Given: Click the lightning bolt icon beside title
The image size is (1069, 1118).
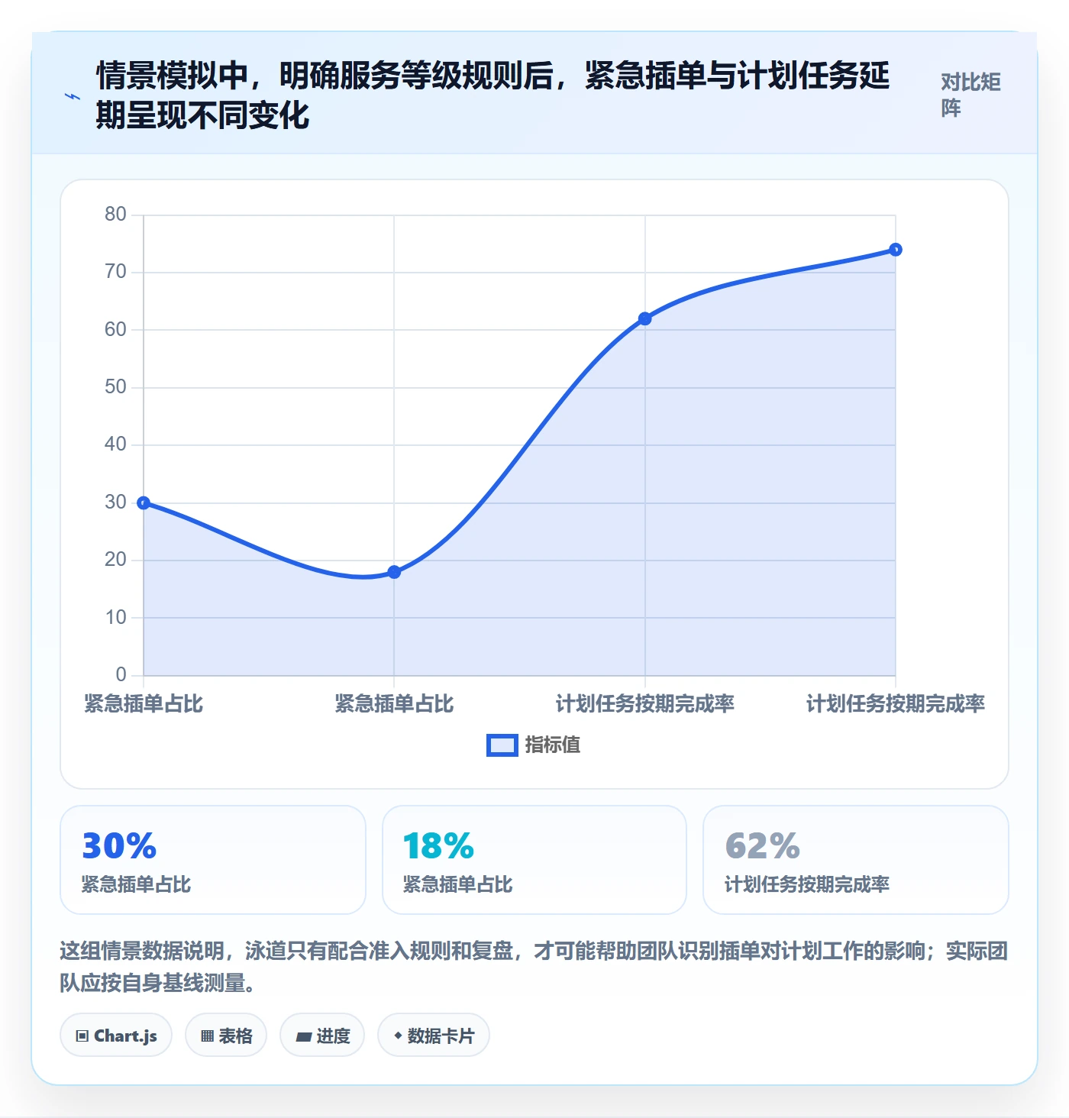Looking at the screenshot, I should pyautogui.click(x=73, y=97).
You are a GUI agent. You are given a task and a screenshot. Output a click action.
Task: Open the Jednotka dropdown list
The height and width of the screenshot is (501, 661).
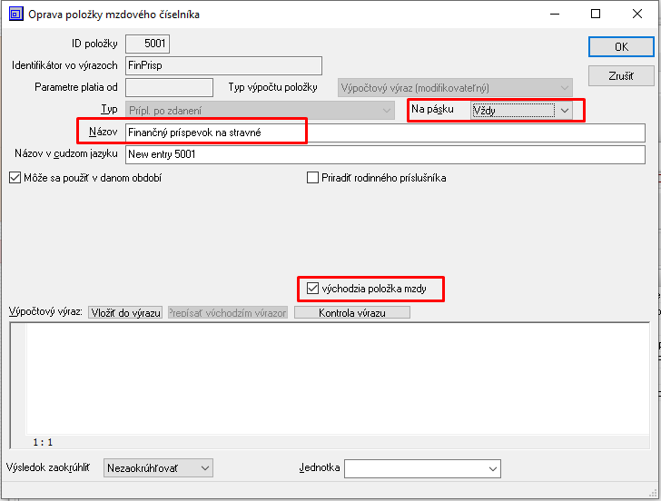click(492, 468)
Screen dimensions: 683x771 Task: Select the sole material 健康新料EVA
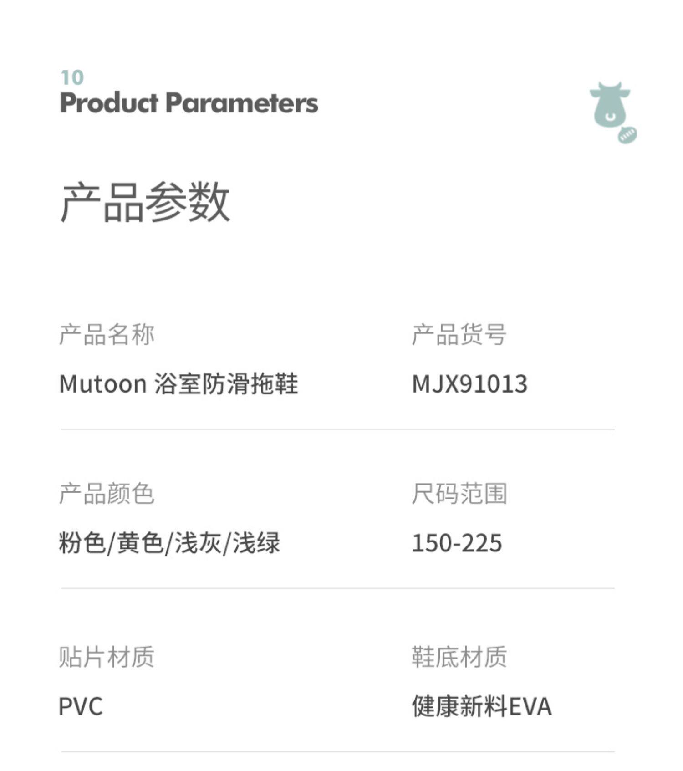coord(482,707)
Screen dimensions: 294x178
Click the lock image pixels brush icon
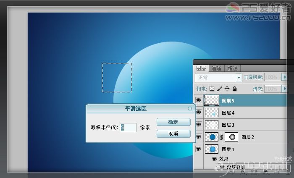coord(219,89)
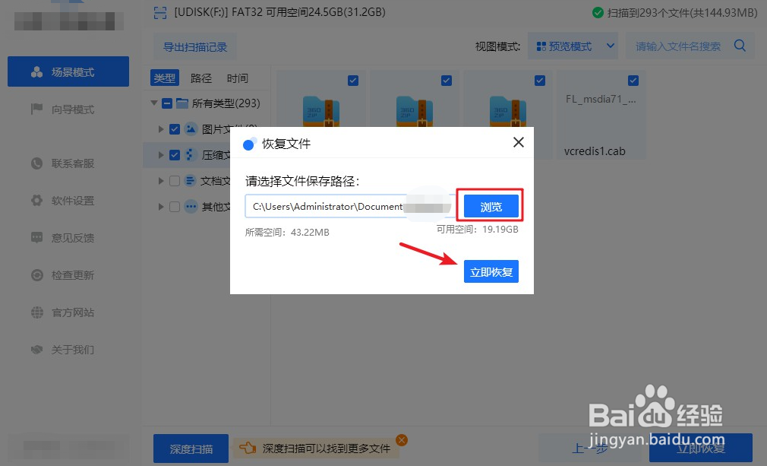The height and width of the screenshot is (466, 767).
Task: Open the 预览模式 view mode dropdown
Action: click(573, 46)
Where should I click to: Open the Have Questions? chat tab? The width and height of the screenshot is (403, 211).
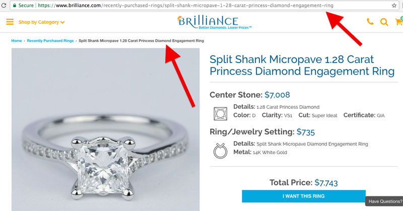pyautogui.click(x=384, y=201)
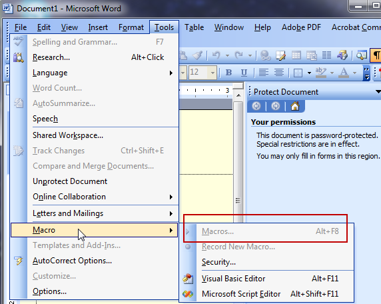Click the Undo arrow icon

pyautogui.click(x=216, y=55)
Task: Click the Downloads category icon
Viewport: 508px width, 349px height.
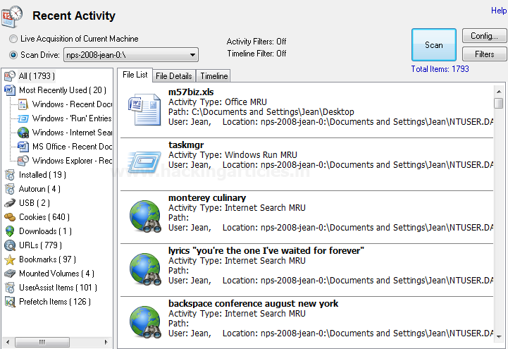Action: coord(10,231)
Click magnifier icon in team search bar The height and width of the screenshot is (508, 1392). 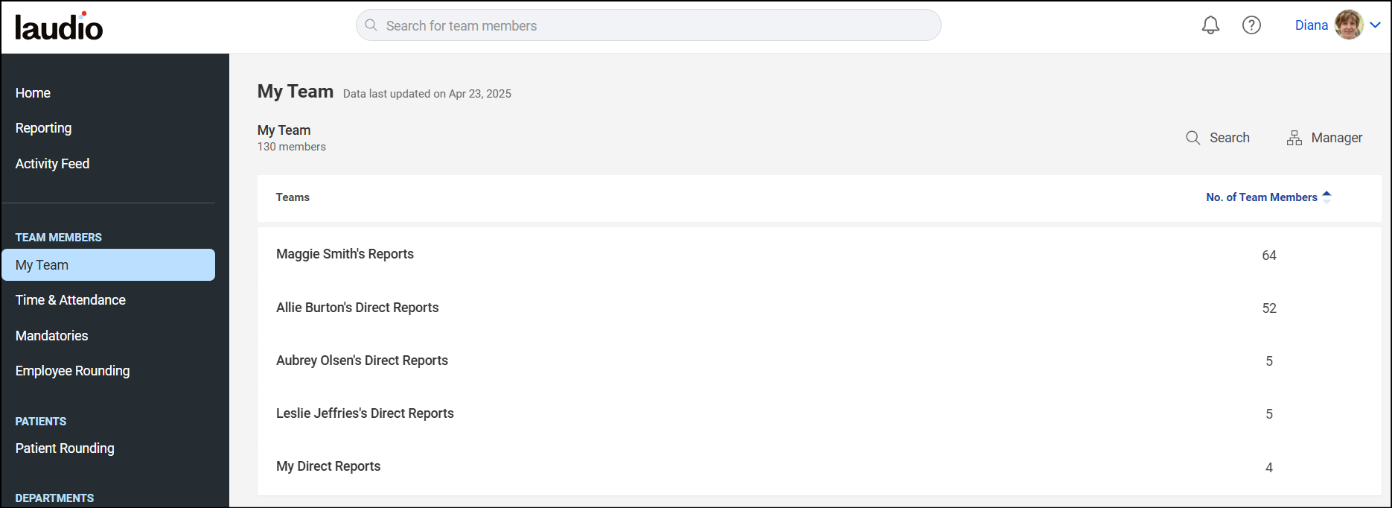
# # #
Above this task is a listing with pictures in it. Retype only the lines from the one containing "The image size is (1069, 1118)." through the one containing "Screen dimensions: 294x178", both included, and not the pictures.

The image size is (1069, 1118).
Looking at the screenshot, I should pyautogui.click(x=73, y=97).
You are a GUI agent. You are given a task and a screenshot. Output a click action.
Task: Open the Jednotka dropdown list
The height and width of the screenshot is (501, 661).
click(492, 468)
Screen dimensions: 683x771 Task: Select the sole material 健康新料EVA
coord(482,707)
Screen dimensions: 294x178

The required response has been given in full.